Houston, we (may) have a problem ...

Updated: 3 days ago

I hear from many of my Houston area friends how excited they are that lockdowns have been lifted, and they can return to some sense of normalcy -- people can get their hair done, visit their favorite restaurants (and Houston has some great ones we really miss!), and most importantly many people who have been out of work can go back to work. I know a lot of people here in Pennsylvania who are a bit jealous and wish our lockdowns would be lifted.

If you have followed my blog, you know that my viewpoint is that I agree that total lockdowns/stay-at-home orders were the right strategy early on before we knew much and as the disease started spreading out of control from New York, but that as we have learned more, I came to believe that they were overkill -- a blunt instrument -- unnecessarily strict and causing great collateral damage to other elements of society -- economy, education, psychosocial, as well as public health to the degree that some people were not seeking care for potentially serious issues or not receiving preventative care because of fear. Based on what we've learned about this virus, I have come to believe that we can mitigate the spread of the virus with more targeted steps, retaining key aspects of the lockdown that are most important based on emerging empirical evidence and scientific papers, while relaxing others that might not be so important. I think this balanced approach is the best management solution we have as a nation right now.

As we look around the country, many places in which lockdowns have been lifted have not yet experienced large upticks in infections, and many haven't experienced any upticks yet. Given the lag between infection, testing, and confirmation, we need to keep watching the data, but this is encouraging. I have seen reports from some of these places that although the government has lifted lockdowns, the people understand the virus is serious and a risk, and are personally taking steps to reduce their risk of contracting/spreading the virus -- avoiding crowded settings, setting up social distancing guidelines at work, practicing good hygiene to prevent spread on solid surfaces, staying home when sick, and wearing masks in public settings. If these steps are taken, it may be possible to mitigate the spread and manage the disease without requiring lockdowns, and thus decreasing the collateral damage they produced.

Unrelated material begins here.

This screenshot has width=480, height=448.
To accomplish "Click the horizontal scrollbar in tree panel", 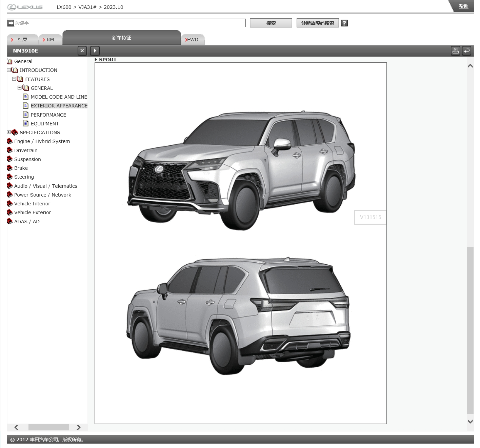I will click(48, 427).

However, from what I am hearing this is not so much the case in Texas and Houston in particular. I hear reports of more people going to crowded places, practically no mask wearing, and many seem to have a sense that the danger of the virus was contrived and manufactured by media, and was in fact no more dangerous than a common flu or cold, or only was a matter of concern to older people or people with pre-existing conditions. While it is clearly a greater risk of death for certain groups, it is still a nasty virus with characteristics that make it much worse than cold and flu -- it spreads at a faster rate, spreads from asymptomatic infected much more and likely for longer periods of time, and can do severe damage all over a person's body if it takes root -- and this horrendous damage doesn't just occur in older people.

There is a research group in the PolicyLab at Children's Hospital of Philadelphia (CHOP), affiliated with University of Pennsylvania that has built a county-by-county model of COVID-19 incidence and spread that learns across counties how important factors like population density, temperature and humidity, social distancing, and demographics affect the spread rate of the virus. The model also adjusts for testing rate and also the high % of infections that are not counted in the cases (about 90% of them by best estimates), and learns from county-specific time trends using a time series model. This model learns general principles across counties from all over the country, yet has the flexibility to capture county-specific trends. I have been contributing to this effort in the past few weeks, and can say I believe it is one of the most complete such efforts out there. The work is led by David Rubin, an epidemiologist at CHOP, and the statistical modeling is led by my colleague Assistant Professor Jing Huang, and includes an exceptional multidisciplinary team of collaborators meeting daily to improve this modeling.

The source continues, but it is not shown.